• _TEXTE_
<<<<
Pour que l'institut vétérinaire norvégien puisse à l'avenir détecter des signaux faibles (surveillance syndromique) et intervenir, un accord vient donc d'être signé entre cet institut et DyreID. Ainsi, la Norvège devient « le premier pays au monde à disposer d'un tel registre pour les diagnostics effectués sur les animaux de compagnie, et ce sera un outil utile et important dans le travail de l'Institut vétérinaire ». DyreID est aussi l'administrateur de la base de données d'identification commune à toute l'Europe, Europetnet. C'est en partie pour cela que DyreID a « récemment conclu un accord avec l'Association vétérinaire danoise pour collecter les diagnostics [vétérinaires] du Danemark [à partir de] nos solutions », indique la Pdg de DyreID.
>>>>
• _TÂCHES À FAIRE_
**a)** Citez toutes les entreprises et tous les organismes nommés dans le texte sur DyreID.
**b)** Recopiez le passage du texte sur DyreID qui va de "Pour que l'institut" à "Pdg de DyreID.", ces deux passages compris.
**c)** Écrivez la suite du texte sur DyreID, à partir de sa dernière phrase.
Les enregistrements n'ont aucun rôle dans ce travail.

• _ENREGISTREMENTS_
<<<<
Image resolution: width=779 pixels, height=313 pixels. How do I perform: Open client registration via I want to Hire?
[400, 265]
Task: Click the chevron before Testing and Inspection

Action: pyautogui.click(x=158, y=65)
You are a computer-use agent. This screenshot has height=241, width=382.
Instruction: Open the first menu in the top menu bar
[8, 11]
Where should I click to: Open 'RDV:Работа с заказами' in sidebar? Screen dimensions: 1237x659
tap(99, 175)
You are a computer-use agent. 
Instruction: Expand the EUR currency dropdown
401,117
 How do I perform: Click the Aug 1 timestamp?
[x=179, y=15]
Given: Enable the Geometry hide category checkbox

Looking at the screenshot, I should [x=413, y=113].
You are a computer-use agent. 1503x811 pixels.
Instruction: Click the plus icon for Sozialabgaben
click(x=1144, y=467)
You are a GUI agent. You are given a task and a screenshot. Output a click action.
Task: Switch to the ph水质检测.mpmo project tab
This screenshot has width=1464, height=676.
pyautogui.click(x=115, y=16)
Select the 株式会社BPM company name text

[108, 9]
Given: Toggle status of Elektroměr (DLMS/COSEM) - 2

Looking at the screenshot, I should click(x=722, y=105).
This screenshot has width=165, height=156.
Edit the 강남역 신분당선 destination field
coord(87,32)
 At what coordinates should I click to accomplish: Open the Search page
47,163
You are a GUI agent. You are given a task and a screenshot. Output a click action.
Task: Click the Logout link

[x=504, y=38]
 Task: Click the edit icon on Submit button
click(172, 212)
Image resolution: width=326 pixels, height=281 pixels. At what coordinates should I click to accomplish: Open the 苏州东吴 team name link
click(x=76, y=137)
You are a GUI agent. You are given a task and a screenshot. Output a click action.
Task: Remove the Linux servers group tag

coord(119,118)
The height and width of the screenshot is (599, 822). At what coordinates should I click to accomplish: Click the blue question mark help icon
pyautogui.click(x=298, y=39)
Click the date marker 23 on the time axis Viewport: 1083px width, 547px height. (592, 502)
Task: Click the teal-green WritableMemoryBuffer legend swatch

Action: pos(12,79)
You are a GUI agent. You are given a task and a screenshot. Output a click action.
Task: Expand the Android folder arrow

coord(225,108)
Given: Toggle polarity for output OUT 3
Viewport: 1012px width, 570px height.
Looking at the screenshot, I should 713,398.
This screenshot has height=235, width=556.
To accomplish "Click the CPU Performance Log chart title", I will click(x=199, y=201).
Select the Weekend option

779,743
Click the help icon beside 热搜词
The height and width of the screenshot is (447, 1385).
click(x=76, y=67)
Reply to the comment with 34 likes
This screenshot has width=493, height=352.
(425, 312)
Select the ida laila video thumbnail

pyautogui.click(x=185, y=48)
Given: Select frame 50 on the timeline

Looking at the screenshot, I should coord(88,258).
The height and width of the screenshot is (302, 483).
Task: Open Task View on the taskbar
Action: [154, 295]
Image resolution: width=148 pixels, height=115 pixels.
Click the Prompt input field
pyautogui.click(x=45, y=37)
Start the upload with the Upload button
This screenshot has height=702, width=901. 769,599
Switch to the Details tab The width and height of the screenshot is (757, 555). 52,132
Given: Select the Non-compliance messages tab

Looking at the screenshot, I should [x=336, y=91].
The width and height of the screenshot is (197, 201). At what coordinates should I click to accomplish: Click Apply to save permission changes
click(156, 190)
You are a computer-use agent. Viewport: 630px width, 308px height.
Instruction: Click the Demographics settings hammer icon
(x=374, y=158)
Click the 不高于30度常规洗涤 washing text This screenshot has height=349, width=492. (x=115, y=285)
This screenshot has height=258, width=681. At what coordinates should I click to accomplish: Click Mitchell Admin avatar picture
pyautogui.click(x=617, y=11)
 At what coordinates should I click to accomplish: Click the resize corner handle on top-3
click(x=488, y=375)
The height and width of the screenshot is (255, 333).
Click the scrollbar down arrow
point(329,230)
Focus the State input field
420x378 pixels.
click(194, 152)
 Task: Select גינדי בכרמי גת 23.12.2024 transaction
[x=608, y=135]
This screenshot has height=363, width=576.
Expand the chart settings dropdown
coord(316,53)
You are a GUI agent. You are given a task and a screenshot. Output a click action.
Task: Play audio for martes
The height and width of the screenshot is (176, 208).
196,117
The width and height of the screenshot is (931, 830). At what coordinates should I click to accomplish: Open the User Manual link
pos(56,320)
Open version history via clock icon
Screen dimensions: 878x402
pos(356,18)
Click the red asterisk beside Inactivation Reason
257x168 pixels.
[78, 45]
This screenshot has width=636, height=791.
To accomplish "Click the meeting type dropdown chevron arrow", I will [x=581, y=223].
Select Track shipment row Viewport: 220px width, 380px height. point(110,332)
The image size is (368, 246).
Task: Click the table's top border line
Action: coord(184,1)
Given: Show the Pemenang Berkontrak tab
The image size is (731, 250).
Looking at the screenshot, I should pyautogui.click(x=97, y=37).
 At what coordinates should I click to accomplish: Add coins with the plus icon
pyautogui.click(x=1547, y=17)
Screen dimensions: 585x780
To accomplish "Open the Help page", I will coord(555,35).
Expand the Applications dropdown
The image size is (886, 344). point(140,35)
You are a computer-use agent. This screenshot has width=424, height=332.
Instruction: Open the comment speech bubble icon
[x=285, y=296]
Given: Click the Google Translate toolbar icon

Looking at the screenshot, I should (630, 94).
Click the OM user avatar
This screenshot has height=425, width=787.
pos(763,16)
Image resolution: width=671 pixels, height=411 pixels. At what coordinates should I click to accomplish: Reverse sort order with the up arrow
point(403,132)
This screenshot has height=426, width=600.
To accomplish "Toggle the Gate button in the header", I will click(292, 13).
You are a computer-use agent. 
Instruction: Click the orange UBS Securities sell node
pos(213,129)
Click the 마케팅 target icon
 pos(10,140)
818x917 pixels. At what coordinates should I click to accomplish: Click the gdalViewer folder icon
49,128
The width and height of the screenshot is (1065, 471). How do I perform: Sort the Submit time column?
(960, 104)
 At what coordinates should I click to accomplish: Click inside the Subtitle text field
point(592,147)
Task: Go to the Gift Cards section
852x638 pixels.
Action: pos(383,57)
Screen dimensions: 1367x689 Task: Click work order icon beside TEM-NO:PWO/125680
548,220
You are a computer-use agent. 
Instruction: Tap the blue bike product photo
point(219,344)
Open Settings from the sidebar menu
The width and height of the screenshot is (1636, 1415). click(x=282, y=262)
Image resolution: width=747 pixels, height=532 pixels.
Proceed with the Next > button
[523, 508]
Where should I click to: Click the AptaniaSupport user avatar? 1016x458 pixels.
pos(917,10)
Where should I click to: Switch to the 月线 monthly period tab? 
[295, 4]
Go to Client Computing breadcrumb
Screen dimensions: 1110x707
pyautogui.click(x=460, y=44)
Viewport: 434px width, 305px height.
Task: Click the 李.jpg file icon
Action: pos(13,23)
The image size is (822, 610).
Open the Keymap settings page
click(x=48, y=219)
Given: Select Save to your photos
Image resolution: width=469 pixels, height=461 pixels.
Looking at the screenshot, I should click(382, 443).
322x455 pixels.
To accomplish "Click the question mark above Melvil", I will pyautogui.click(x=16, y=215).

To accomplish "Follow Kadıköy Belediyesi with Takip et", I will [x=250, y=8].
>>>>
• _RÉPONSES DANS L'ORDRE_
**a)**
- l'institut vétérinaire norvégien
- DyreID
- l'Association vétérinaire danoise

**b)**
Pour que l'institut vétérinaire norvégien puisse à l'avenir détecter des signaux faibles (surveillance syndromique) et intervenir, un accord vient donc d'être signé entre cet institut et DyreID. Ainsi, la Norvège devient « le premier pays au monde à disposer d'un tel registre pour les diagnostics effectués sur les animaux de compagnie, et ce sera un outil utile et important dans le travail de l'Institut vétérinaire ». DyreID est aussi l'administrateur de la base de données d'identification commune à toute l'Europe, Europetnet. C'est en partie pour cela que DyreID a « récemment conclu un accord avec l'Association vétérinaire danoise pour collecter les diagnostics [vétérinaires] du Danemark [à partir de] nos solutions », indique la Pdg de DyreID.

**c)**
IA auto-apprenante

Outre-Manche, un premier réseau volontaire d'environ 250 structures vétérinaires partage ses données diagnostiques depuis 2014, SAVSNET. Il avait permis en d'identifier l'étiologie d'un épisode de gastro-entérites qui avait balayé la Grande-Bretagne en 2020… avec un an de délai. Car comme pour le dispositif norvégien, le principal facteur limitant n'est pas de disposer des dossiers électroniques des patients, mais bien de la codification des pathologies. Car les praticiens saisissent leur diagnostic dans leur logiciel métier sous forme de texte libre… Qui doit ensuite être relu pour être transformé en diagnostic standardisé. Des épidémiologistes vétérinaires britanniques des universités de Lancaster, Liverpool et Durham ont donc confié ce travail à une intelligence artificielle auto-apprenante.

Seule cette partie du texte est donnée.